Me being me, I had to do it in the most spectacular fashion possible with as large an audience as I could manage. Corner of Flinders Lane and Swanston St, just up from the busiest intersection in Melbourne. Actually, I should be glad I didn’t have my tumble on the Flinders St/Swanston St intersection because it is the busiest intersection in Melbourne and I would’ve been squashed flat.
I got caught in tram track. And that’s all I know. I felt my back tyre slip into the track and the next thing I knew I was flat on my back in a world of pain. At least I had my helmet on. It did its job and protected my head from injury as I slammed my head into the ground really hard. I’m also glad I had my backpack on because it protected my spine.
It’s kinda scary. I really don’t know what happened. One minute I was upright, the next I was lying on the road surrounded by a bunch of concerned people.
I hit the ground so hard my feet came out of my pedals. Yeah, I don’t do things by halves. I managed to skin my right elbow even though I was wearing a long sleeved t-shirt and a waterproof jacket. It’s not so painful now and is covered up with a bit of gauze to stop fluff getting stuck to it.
The problem is my right hip. I have an intramuscular hematoma, which is basically a bruise inside the muscle or to be really icky – a sac of blood that’s formed inside the muscle. I have a big lump and it hurts likes a fiend. From what the doctor told me, it’s going to take a few weeks to dissipate.
Ahh… yes, the doctor. That didn’t go so well.
I waited for an hour for my appointment with a doctor I hadn’t seen before (which is my fault – I should’ve asked to see the one I normally see). He was nice enough but I didn’t like him as much as my normal one. He checked my elbow first and wasn’t too concerned with it. The fun started when he saw my hip and told me I had a hematoma forming. They can be left to sort themselves out but one thing you can do is drain the blood out of the hematoma which reduces the swelling and speeds up recovery time.

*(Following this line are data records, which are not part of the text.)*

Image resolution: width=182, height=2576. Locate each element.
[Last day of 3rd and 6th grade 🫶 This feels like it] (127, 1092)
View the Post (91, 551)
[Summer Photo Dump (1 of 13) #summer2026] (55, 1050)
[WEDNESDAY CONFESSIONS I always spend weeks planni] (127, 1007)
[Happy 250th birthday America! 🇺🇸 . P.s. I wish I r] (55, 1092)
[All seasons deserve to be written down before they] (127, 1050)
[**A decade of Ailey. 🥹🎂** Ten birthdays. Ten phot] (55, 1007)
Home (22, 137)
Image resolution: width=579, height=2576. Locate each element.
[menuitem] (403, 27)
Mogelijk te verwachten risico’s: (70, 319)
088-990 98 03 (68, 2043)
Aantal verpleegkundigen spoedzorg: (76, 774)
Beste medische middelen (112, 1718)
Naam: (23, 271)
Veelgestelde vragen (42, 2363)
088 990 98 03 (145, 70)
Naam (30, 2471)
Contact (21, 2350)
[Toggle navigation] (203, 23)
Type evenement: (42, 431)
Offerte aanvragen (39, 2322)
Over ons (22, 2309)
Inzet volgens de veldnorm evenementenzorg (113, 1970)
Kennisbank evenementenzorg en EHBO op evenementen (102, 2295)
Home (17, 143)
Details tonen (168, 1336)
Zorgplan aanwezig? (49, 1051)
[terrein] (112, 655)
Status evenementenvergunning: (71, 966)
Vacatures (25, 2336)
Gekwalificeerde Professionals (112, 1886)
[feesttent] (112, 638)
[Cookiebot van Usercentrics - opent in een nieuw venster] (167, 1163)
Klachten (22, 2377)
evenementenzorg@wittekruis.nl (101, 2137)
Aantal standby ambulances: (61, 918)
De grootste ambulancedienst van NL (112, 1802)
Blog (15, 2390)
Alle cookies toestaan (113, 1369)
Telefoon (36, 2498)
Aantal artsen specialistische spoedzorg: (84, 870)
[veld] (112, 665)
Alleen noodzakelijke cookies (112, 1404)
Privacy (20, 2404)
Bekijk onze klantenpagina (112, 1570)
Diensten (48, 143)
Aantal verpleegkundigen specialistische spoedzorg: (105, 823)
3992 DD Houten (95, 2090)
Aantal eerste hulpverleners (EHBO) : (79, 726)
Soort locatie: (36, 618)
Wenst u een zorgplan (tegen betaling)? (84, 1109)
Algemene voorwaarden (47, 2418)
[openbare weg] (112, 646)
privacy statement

Uhh, yeah – great in theory, not so good in practice.
It started off okay. He injected quite a few dabs of local anaesthetic but when it came to using the larger needle, he couldn’t find the right spot. He managed to hit it once with a smaller needle and quite a lot of blood came out. But every time he tried with the larger needle, he couldn’t find it. The was more anaesthetic but he pushed the needle in too far one too many times and I wanted to vomit from the pain. Then I nearly passed out. It was obvious the blood sac was located too deep in the muscle for the anaesthetic to work and every time he dug in with the needle, it was excruciating. My hip is going to hurt for a few weeks but that’s something I’m prepared to live with. It’s better than being poked with needles.
So today’s lesson was if my instincts are telling me really not to ride my bike, I should listen to them. The irony of the situation is that I was only riding into the city to take my bike in for its first service. And I was only at that end of the city because I decided it would be a better idea to catch the train than ride in the pouring rain which started just after I left home. Of course, by the time the train arrived the rain had stopped but I figured I’d already validated my ticket so I might as well use it. Everything just went wrong.
The question now is what happens the next time I get on my bike? I was lucky I wasn’t seriously injured and if I was made from tougher stuff, I would’ve continued on my way. But I’m not, I was shaking like a leaf and I still feel a little teary even now. The shakes have gone away but I know the next time I get on my bike, I’m going to be afraid. A little fear can be a good thing but if I don’t get my confidence back, I know I’ll lose something I love. I’ve fallen off before but for some reason, this feel different. Probably because it hurts a hell of a lot more and I know how close I was to seriously injuring myself.
However, I think I’m a cyclist through and through. My first question when I was able to talk was where’s my bike?